#### [The problem]
From the material below, copy exactly the lines beginning with the one that contains "Task: Open the Facebook Home tab" and ending with the one that contains "Instruction: Close the 远程IP详细信息 panel with X"; the pictures stay out.

#### [Task input]
━━━━━━

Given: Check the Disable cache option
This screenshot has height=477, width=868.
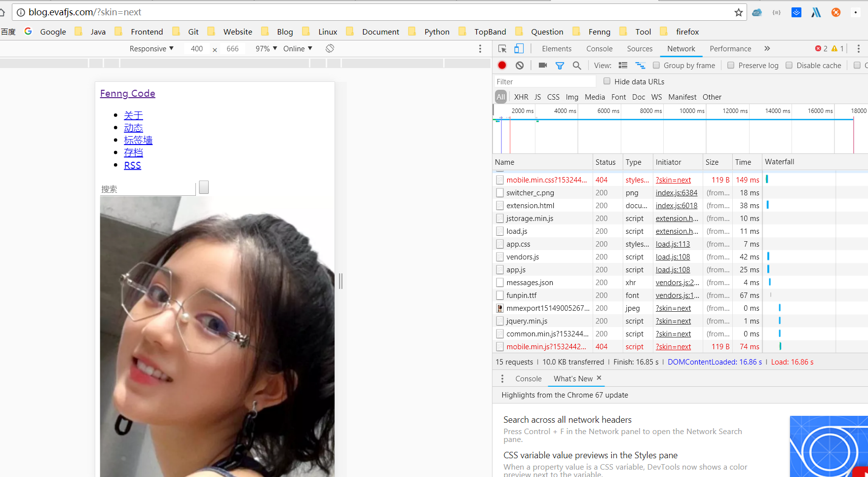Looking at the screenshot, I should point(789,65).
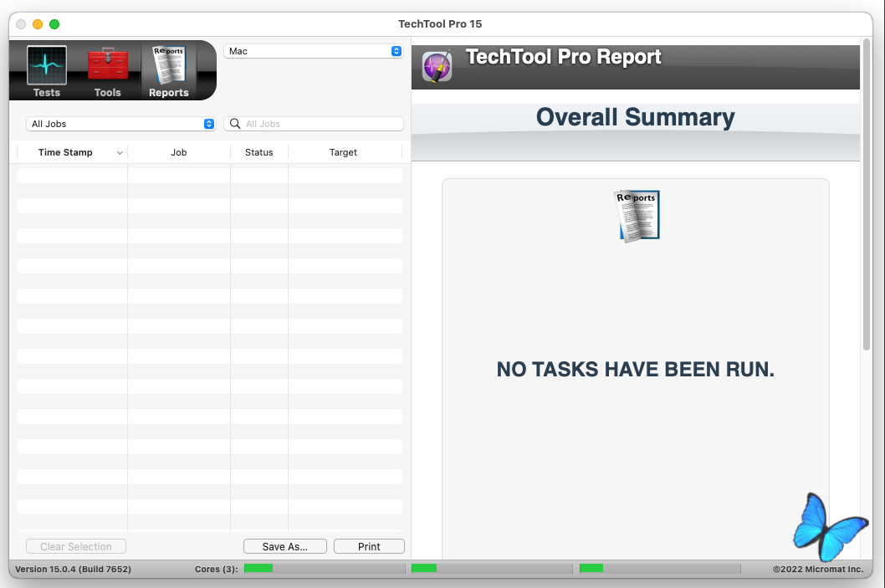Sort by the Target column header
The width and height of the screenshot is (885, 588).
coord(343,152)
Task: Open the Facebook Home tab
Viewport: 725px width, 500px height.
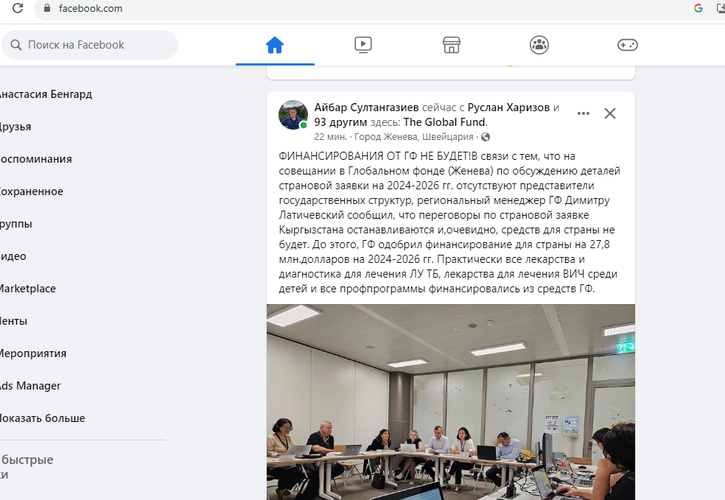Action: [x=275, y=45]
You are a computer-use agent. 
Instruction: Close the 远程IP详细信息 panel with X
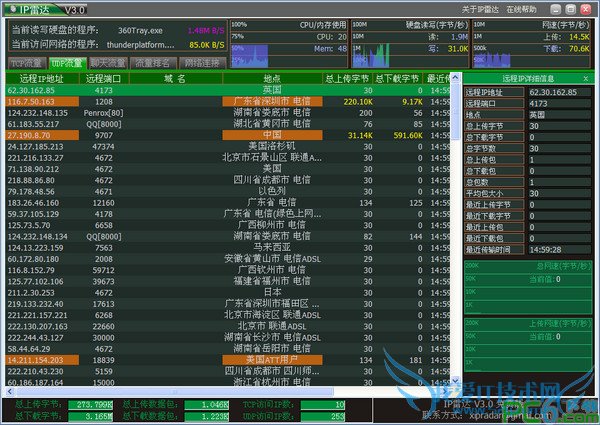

━━━━━━

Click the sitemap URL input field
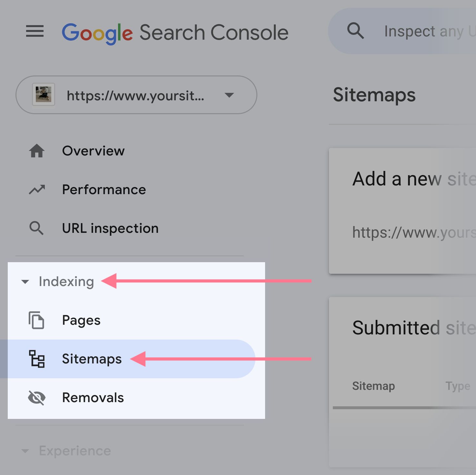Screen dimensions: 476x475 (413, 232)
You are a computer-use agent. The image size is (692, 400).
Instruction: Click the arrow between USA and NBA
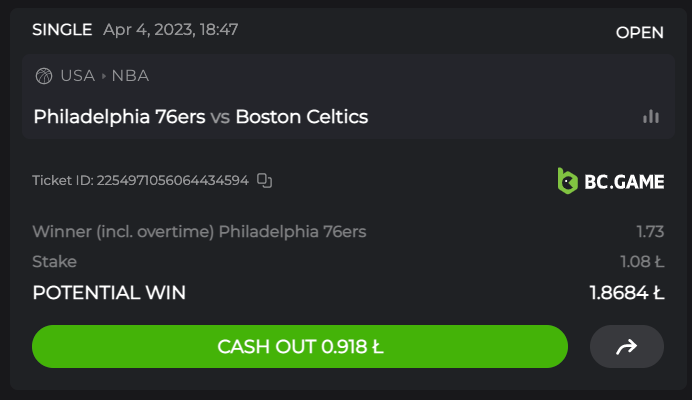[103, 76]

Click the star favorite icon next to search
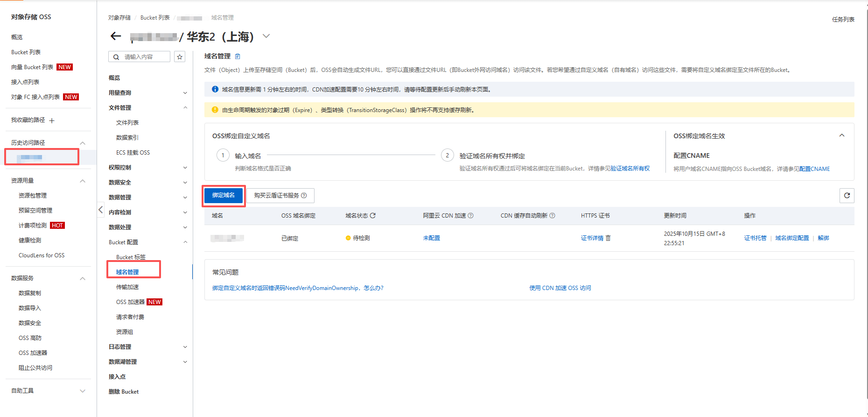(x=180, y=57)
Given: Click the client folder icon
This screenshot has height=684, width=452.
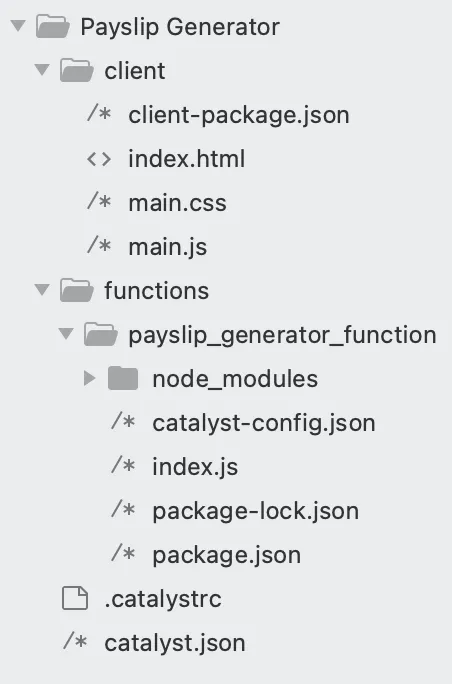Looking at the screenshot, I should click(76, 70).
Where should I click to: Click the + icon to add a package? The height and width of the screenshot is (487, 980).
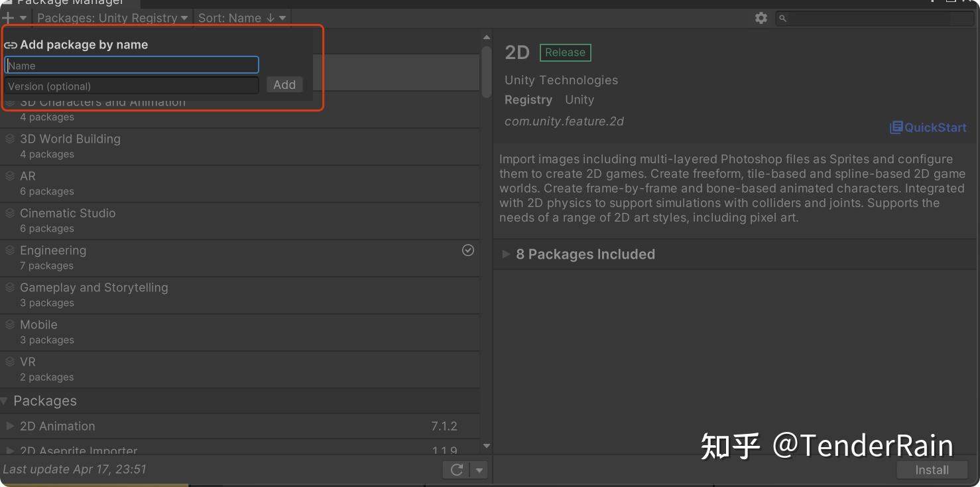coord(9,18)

━━━━━━

#### [Response to this exercise]
Task: Open the Facebook Home tab
Viewport: 725px width, 500px height.
Action: [x=275, y=45]
You are a computer-use agent. 
Instruction: Close the 远程IP详细信息 panel with X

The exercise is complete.